_Element lookup listing_
++++
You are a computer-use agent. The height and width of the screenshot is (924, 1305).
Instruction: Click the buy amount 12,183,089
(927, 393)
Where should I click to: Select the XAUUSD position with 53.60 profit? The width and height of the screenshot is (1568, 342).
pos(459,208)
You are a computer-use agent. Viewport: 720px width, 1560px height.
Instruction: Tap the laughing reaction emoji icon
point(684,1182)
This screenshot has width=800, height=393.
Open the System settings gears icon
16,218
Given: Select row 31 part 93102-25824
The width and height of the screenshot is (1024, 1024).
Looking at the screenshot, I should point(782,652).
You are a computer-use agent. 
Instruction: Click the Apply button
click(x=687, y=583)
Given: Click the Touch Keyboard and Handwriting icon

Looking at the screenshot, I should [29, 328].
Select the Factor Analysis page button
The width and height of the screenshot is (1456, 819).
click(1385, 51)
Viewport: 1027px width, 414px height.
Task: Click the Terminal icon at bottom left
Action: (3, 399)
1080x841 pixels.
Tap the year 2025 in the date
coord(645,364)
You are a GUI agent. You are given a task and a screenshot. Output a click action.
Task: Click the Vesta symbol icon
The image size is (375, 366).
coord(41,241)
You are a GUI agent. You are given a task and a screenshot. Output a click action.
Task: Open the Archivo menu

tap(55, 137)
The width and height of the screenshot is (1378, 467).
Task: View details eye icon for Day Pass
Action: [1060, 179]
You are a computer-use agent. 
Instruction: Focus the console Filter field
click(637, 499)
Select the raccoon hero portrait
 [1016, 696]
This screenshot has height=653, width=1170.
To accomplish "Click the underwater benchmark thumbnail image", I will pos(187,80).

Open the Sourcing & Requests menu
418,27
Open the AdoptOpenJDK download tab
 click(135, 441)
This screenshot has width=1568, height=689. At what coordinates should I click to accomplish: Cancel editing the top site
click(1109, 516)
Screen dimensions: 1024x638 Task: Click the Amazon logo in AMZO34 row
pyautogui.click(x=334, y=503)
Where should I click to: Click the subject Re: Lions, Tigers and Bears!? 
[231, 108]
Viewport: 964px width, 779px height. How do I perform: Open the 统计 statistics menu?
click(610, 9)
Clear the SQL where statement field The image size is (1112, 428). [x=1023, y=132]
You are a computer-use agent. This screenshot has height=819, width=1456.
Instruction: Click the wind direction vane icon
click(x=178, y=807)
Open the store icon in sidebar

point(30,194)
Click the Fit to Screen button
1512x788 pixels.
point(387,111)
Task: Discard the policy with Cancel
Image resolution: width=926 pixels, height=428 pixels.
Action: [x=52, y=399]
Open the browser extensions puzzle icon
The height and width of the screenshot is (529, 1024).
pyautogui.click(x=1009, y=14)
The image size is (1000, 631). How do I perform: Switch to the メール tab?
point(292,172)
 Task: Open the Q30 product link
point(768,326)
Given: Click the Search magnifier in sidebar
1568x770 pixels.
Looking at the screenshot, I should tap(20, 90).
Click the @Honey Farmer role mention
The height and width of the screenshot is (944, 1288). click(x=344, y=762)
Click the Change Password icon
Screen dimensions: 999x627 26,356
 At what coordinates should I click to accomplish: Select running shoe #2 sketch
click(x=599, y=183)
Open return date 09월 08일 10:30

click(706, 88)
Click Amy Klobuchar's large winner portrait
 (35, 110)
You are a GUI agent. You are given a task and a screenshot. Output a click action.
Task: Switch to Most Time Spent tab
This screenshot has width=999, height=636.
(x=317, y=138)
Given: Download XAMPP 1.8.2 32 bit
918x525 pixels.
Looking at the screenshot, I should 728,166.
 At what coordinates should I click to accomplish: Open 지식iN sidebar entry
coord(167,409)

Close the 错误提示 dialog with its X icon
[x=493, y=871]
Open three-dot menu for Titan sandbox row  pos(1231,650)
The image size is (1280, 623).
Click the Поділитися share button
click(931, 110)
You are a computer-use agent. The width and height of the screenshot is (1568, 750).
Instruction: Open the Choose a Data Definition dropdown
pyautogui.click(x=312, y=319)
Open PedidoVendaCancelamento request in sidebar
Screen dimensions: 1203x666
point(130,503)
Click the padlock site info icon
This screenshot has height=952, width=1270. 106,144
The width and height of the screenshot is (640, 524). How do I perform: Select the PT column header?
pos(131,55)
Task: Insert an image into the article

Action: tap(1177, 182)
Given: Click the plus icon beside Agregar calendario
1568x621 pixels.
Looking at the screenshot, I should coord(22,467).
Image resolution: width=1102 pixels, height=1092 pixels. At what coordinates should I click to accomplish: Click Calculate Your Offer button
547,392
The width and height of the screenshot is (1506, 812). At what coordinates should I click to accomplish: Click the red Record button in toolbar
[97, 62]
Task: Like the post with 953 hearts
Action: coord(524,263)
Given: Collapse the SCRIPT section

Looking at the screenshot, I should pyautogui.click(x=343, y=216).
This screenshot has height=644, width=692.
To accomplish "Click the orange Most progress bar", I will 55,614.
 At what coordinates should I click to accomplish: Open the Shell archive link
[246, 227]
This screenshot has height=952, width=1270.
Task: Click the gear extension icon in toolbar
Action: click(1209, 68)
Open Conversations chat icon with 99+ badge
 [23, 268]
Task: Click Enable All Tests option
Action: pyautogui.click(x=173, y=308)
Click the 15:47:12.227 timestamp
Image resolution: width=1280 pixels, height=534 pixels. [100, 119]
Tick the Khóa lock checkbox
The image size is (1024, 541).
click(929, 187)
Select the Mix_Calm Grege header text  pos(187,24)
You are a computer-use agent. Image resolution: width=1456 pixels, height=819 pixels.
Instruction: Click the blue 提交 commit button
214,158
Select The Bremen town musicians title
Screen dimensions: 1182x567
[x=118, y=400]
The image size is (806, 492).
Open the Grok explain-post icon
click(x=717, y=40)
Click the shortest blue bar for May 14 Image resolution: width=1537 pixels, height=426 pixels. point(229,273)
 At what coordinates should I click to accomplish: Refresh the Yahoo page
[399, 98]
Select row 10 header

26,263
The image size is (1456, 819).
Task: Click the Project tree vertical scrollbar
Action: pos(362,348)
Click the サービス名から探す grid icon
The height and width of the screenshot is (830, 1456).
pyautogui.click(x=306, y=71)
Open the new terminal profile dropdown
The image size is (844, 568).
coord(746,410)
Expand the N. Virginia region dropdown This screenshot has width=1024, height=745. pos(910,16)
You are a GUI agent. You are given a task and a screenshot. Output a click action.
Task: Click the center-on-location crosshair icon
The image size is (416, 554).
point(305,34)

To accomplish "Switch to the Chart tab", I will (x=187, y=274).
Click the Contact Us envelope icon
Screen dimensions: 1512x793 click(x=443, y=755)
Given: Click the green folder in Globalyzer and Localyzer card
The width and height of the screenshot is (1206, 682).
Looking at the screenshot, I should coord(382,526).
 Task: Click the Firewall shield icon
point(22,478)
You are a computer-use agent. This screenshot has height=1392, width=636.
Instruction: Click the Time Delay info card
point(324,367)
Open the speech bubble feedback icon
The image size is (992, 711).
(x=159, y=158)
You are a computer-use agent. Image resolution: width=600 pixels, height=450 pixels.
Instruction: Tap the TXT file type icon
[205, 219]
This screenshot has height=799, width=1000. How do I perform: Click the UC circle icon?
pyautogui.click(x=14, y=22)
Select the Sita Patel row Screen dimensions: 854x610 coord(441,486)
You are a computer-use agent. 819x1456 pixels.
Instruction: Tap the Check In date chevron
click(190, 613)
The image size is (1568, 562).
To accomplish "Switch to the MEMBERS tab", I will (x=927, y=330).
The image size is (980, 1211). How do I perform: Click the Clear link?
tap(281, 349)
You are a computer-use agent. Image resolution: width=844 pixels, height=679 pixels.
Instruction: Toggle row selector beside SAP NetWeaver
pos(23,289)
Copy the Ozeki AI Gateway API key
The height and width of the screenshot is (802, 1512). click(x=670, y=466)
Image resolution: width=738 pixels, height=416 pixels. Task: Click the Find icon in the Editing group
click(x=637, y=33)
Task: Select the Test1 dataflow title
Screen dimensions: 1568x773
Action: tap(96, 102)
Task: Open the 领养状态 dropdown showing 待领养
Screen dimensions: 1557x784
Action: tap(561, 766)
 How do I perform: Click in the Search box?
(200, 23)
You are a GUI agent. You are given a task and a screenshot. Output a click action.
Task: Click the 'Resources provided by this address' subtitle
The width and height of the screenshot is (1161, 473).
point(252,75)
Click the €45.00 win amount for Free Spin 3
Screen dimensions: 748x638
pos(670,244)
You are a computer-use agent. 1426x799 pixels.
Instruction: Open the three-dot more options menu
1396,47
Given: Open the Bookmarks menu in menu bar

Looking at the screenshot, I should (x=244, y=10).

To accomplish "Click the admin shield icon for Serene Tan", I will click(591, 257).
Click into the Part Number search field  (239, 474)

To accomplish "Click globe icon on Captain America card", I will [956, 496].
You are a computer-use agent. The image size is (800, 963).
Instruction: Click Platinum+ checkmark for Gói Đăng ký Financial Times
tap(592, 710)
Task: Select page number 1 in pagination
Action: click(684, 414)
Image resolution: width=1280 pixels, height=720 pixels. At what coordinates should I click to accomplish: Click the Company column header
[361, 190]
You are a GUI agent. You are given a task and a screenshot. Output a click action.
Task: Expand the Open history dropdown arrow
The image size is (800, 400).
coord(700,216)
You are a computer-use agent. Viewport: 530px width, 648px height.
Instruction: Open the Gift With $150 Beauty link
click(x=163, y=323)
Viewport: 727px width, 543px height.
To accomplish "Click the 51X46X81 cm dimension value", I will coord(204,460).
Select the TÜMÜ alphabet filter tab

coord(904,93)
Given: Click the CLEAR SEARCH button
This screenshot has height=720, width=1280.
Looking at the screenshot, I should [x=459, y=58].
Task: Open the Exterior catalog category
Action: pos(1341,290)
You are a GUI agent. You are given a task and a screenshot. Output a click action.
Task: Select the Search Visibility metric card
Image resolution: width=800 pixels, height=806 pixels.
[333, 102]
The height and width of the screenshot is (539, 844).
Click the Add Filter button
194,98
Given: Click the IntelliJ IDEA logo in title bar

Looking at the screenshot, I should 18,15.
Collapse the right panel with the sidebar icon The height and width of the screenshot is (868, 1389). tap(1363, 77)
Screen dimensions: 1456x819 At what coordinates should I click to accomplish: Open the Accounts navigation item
++++
_Exercise requirements_
Reproduce the lines of the listing above, from the line containing "will (x=187, y=274)." through the line containing "Action: tap(96, 102)", inclusive.

_Full answer_
To accomplish "Switch to the Chart tab", I will (x=187, y=274).
Click the Contact Us envelope icon
Screen dimensions: 1512x793 click(x=443, y=755)
Given: Click the green folder in Globalyzer and Localyzer card
The width and height of the screenshot is (1206, 682).
Looking at the screenshot, I should coord(382,526).
 Task: Click the Firewall shield icon
point(22,478)
You are a computer-use agent. This screenshot has height=1392, width=636.
Instruction: Click the Time Delay info card
point(324,367)
Open the speech bubble feedback icon
The image size is (992, 711).
(x=159, y=158)
You are a computer-use agent. Image resolution: width=600 pixels, height=450 pixels.
Instruction: Tap the TXT file type icon
[205, 219]
This screenshot has height=799, width=1000. How do I perform: Click the UC circle icon?
pyautogui.click(x=14, y=22)
Select the Sita Patel row Screen dimensions: 854x610 coord(441,486)
You are a computer-use agent. 819x1456 pixels.
Instruction: Tap the Check In date chevron
click(190, 613)
The image size is (1568, 562).
To accomplish "Switch to the MEMBERS tab", I will (x=927, y=330).
The image size is (980, 1211). How do I perform: Click the Clear link?
tap(281, 349)
You are a computer-use agent. Image resolution: width=844 pixels, height=679 pixels.
Instruction: Toggle row selector beside SAP NetWeaver
pos(23,289)
Copy the Ozeki AI Gateway API key
The height and width of the screenshot is (802, 1512). click(x=670, y=466)
Image resolution: width=738 pixels, height=416 pixels. Task: Click the Find icon in the Editing group
click(x=637, y=33)
Task: Select the Test1 dataflow title
Screen dimensions: 1568x773
Action: tap(96, 102)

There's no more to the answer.